O presidente e sua sucessora, ambos do partido Morena, são defensores dos direitos dos indígenas e de seus ancestrais, atingidos pela colonização espanhola há pouco mais de 500 anos. Claudia Sheinbaum começou a se destacar politicamente nos movimentos estudantis, nos anos oitenta, contra o neoliberalismo que começava a ganhar terreno na América Latina. Era estudante na Universidade Autônoma do México (UNAM) quando liderou o movimento contra a cobrança de mensalidades na instituição estatal, onde estão murais incríveis de Diego Rivera e David Alfaro Siqueiros. (O campus é aberto à visitação.)

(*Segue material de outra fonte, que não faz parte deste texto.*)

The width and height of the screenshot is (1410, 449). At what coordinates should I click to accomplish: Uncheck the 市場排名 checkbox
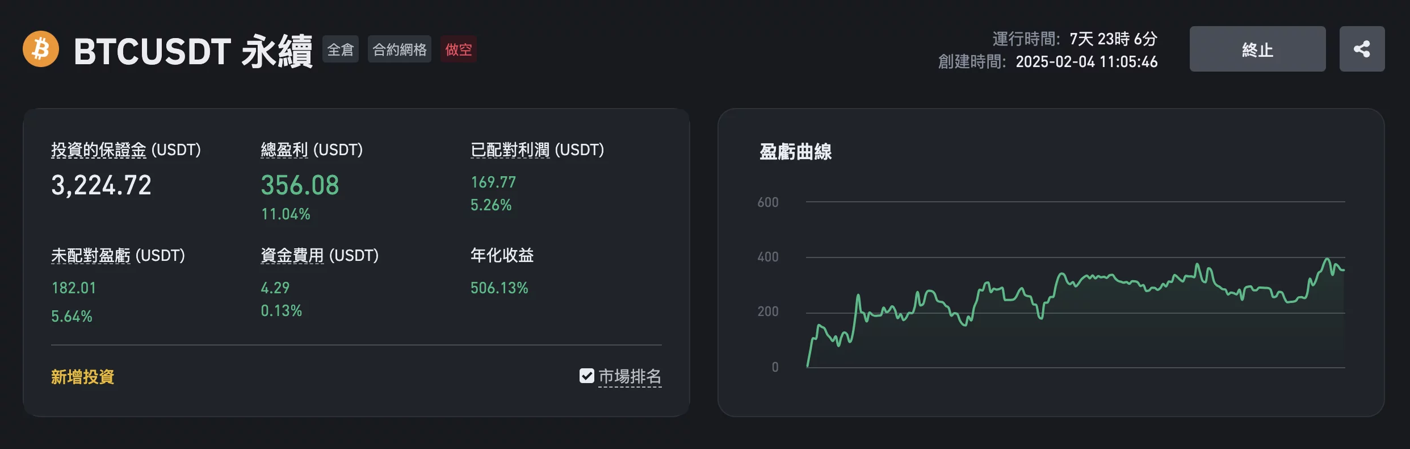(x=586, y=376)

Engenheira, com especializações em desenvolvimento sustentável, Claudia Sheinbaum, de 61 anos, foi chefe de governo (prefeita) da Cidade do México. Ela será a primeira mulher na presidência do país de 130 milhões de habitantes, 200 anos após sua independência da Espanha. ‘Claudia’, como é chamada pelos mexicanos, foi eleita chefe de Estado pela coalizão “Sigamos fazendo história” e está ciente dos desafios ainda existentes no país vizinho dos Estados Unidos.